Christmas is one of the biggest festivities celebrated across the world.
In Ghana, it is a special occasion for all, with celebrations centered around large family gatherings and feasts.
Everyday greetings change from the usual “Good morning” and “Good afternoon” to “Afehyiapa,” meaning Merry Christmas or Happy New Year.
Christmas brings a lot of joy to children. Particularly, they look forward to getting new clothes and shoes and also look forward to eating specially-prepared meals.

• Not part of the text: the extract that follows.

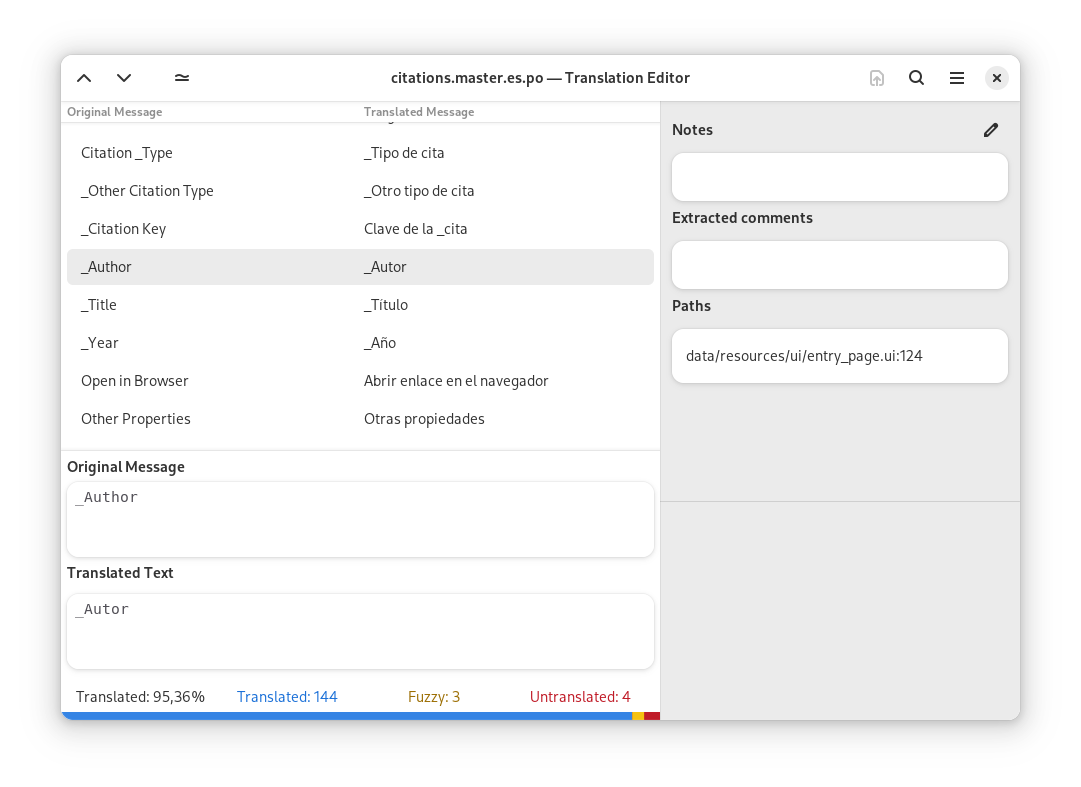Select the Citation _Type message row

Ghanaians prepare all sort of delicious meals to grace the occasion. They are usually eaten together as a family, be it nuclear or the whole extended family. If you live in a typical Ghanaian house, here are a couple of meals you might have had:
Fried rice and any meat of preferred choice
Fried rice is a dish of cooked rice that has been stir-fried in a frying pan. It is mixed with other ingredients such as eggs, vegetables, seafood, or meat. It is often eaten by itself or as an accompaniment to another dish.
Fufu and Light soup
Fufu is a starchy food, which is often made from pounding cooked cassava and green plantain.
On the other hand, light soup is a local indigenous soup of the people of the Greater Accra Region.
Originally called ‘Tomatoes-Base Sea Fish Light Soup’ called ‘Aklo (or Aklor) for fishermen at the coast of Accra. It is prepared by steaming fish or meat of the livestock of choice with seasonings in a saucepan.
Tomato paste is then added. Chilli peppers, garden eggs and tomatoes are boiled, blended and added to the saucepan. Water is added to bring the soup to its desired thickness. More onions and tomatoes are added, then blended, and the soup is left to simmer.
Jollof rice and meat of choice
Jollof rice is a spiced rice dish, simmered in reduced tomatoes, onions, peppers, and seasonings. It is normally accompanied with salad, fried plantain and meat of choice.
Banku and Tilapia
It is mostly preferred by the people of the Southern Regions of Ghana; the Ewe people, the Fante people and the Ga-Adangbe people but also eaten across the other regions in Ghana. Banku is a Ghanaian dish which is cooked by a proportionate mixture of fermented corn and cassava dough. The corn and cassava dough are mixed in hot water into a smooth, whitish paste. It is then served with soup, okro stew or a pepper sauce with fish.